What is needed: When you reach the line in the listing below that contains "This screenshot has width=1018, height=866.", begin returning lines exactly as written, and stop after the line that contains "You are a computer-use agent. The". Return no other lines.

Working data:
- - - -
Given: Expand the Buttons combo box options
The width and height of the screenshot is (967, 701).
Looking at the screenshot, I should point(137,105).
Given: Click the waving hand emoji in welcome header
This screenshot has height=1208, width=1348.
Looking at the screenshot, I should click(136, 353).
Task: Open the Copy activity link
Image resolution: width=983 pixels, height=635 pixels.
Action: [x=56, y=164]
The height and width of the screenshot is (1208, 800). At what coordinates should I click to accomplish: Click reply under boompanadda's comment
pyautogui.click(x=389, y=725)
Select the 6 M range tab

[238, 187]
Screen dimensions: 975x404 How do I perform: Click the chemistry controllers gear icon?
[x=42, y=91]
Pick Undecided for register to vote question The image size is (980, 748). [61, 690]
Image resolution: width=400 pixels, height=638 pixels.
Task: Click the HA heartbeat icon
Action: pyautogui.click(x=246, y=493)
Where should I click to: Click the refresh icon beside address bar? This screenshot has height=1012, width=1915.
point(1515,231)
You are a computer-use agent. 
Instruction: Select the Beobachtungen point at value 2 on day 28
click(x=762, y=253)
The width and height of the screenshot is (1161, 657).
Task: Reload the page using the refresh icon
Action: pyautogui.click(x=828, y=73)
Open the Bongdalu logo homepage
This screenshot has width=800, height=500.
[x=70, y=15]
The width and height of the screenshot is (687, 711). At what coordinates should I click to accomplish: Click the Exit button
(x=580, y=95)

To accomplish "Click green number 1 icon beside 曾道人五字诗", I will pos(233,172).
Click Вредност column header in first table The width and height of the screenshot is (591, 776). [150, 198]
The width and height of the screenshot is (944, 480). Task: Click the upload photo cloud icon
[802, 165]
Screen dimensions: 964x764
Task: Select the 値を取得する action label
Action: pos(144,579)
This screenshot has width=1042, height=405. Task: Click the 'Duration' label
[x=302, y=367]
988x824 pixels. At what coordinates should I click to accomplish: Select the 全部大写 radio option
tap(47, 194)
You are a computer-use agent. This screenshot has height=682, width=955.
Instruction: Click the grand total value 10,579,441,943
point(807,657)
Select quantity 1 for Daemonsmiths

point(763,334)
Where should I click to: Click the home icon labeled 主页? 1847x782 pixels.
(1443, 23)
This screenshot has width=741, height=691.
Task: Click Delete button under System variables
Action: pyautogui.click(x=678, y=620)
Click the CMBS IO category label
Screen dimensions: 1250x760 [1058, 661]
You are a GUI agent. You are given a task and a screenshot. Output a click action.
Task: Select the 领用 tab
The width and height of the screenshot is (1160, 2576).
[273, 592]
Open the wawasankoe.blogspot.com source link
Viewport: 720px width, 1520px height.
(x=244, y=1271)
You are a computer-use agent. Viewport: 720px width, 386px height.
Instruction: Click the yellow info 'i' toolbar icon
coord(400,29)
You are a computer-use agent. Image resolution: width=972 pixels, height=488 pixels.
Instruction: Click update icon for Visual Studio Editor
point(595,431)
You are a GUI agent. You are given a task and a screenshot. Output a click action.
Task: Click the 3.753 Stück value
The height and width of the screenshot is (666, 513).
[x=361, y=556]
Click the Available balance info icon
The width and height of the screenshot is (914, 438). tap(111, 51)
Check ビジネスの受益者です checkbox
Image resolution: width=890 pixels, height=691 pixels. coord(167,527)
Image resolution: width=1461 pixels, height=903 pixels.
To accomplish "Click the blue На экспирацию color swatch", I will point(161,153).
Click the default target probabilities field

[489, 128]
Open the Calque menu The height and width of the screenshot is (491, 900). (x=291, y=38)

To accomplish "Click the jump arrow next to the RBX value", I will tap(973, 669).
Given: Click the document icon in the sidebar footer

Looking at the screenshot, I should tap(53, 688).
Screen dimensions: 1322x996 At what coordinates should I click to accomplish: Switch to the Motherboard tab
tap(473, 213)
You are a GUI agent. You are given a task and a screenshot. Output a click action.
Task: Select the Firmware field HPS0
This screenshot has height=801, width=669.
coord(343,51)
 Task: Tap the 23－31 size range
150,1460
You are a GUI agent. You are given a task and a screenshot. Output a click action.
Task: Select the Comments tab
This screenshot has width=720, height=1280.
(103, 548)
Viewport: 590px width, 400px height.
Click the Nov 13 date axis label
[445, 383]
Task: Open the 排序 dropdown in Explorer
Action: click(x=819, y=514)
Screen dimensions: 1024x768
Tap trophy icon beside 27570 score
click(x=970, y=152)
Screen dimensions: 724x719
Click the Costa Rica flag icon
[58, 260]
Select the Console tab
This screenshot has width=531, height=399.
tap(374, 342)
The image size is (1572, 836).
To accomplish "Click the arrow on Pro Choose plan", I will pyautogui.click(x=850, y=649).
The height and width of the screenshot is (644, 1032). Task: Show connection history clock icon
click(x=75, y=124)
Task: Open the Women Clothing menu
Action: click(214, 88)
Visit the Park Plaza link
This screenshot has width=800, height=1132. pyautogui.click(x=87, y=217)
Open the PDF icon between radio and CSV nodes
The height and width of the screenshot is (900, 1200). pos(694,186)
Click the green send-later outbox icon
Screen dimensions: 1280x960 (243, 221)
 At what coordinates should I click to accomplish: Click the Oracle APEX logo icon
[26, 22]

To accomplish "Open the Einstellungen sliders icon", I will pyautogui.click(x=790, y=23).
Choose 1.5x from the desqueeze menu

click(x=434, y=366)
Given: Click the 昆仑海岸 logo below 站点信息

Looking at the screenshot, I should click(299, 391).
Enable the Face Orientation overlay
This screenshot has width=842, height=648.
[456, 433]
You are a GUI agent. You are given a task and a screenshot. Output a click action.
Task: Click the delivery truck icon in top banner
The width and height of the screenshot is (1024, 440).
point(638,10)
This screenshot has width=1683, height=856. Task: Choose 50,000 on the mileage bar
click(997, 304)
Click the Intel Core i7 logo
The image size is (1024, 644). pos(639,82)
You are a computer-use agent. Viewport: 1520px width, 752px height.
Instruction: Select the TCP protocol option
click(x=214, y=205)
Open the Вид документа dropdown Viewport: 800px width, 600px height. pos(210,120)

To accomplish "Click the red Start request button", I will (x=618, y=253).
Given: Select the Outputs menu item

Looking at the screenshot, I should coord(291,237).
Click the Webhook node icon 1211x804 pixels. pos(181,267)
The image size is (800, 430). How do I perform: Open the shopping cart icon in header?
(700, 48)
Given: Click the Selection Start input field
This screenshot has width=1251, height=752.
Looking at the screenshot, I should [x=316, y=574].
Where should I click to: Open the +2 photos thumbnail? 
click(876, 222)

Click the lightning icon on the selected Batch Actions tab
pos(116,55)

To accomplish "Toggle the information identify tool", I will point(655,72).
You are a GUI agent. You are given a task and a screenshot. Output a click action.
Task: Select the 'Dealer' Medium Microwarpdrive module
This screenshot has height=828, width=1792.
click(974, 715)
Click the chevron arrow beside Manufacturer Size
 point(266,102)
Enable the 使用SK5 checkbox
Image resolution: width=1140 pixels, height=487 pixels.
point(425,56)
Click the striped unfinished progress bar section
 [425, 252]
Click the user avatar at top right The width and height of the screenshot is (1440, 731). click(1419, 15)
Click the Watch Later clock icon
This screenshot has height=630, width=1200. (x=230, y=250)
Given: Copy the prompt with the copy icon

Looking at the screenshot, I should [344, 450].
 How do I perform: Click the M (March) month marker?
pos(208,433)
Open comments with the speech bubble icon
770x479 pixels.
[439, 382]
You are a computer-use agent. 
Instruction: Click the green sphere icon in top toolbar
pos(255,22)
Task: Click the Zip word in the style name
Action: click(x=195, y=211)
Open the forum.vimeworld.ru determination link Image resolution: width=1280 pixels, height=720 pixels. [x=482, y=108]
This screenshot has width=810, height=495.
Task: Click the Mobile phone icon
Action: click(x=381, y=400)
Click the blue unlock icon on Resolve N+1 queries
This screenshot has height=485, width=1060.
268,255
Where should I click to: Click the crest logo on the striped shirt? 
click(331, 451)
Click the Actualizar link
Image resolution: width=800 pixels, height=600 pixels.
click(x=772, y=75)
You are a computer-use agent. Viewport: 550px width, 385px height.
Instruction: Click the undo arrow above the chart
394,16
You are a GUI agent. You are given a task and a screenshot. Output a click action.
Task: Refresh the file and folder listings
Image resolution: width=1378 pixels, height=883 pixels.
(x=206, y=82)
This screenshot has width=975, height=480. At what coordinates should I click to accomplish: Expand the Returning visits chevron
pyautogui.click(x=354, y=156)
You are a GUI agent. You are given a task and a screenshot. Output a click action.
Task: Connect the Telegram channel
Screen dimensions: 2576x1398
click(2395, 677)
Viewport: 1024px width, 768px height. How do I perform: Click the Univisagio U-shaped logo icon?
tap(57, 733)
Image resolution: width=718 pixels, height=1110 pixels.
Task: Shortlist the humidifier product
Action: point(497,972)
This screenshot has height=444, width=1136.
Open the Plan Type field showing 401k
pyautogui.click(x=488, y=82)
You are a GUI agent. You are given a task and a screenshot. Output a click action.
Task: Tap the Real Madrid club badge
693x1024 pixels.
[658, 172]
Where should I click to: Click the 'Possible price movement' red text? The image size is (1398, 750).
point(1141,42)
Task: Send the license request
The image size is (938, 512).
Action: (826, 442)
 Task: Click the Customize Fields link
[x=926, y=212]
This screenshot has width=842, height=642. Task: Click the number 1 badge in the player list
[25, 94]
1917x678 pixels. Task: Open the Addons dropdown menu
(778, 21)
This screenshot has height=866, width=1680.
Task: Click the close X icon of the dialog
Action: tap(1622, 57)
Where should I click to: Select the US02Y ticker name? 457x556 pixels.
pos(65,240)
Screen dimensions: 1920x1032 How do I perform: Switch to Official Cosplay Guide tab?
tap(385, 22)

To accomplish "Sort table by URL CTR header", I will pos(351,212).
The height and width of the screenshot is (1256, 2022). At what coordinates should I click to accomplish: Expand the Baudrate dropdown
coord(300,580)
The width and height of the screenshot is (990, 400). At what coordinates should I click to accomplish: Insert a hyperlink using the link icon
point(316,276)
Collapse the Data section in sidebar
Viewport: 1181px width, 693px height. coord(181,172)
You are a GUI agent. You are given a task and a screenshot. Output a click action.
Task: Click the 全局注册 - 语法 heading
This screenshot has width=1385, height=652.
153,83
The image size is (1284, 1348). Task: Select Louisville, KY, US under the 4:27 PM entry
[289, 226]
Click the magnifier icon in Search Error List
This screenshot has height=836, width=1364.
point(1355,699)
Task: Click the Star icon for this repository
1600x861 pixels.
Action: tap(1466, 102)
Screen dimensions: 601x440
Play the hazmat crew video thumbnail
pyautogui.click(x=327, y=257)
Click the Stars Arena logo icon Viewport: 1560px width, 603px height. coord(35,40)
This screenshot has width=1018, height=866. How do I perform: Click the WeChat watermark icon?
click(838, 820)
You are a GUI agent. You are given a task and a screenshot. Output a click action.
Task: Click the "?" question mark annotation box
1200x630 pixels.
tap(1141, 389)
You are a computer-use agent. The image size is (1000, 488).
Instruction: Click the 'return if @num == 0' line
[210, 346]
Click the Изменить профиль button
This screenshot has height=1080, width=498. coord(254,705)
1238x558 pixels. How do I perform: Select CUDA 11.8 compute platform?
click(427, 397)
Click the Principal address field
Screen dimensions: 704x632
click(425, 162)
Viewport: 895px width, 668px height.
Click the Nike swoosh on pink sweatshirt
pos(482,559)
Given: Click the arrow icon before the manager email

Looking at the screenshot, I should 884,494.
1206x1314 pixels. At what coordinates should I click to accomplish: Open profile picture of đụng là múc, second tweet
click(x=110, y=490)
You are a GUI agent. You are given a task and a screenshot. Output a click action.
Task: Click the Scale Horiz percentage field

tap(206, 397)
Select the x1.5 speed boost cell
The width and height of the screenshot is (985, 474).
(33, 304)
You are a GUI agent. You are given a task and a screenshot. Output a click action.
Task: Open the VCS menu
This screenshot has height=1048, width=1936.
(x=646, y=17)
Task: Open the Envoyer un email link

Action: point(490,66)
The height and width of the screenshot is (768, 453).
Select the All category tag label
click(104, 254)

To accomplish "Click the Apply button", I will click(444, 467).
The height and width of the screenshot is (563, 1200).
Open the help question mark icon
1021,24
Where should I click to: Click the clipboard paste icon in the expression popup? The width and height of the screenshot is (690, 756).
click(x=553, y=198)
- - - -
Solution to this exercise:
This screenshot has width=1018, height=866. How do I perform: Click the WeChat watermark icon?
click(838, 820)
You are a GUI agent. You are given a task and a screenshot. Output a click action.
Task: Click the "?" question mark annotation box
1200x630 pixels.
tap(1141, 389)
You are a computer-use agent. The image size is (1000, 488).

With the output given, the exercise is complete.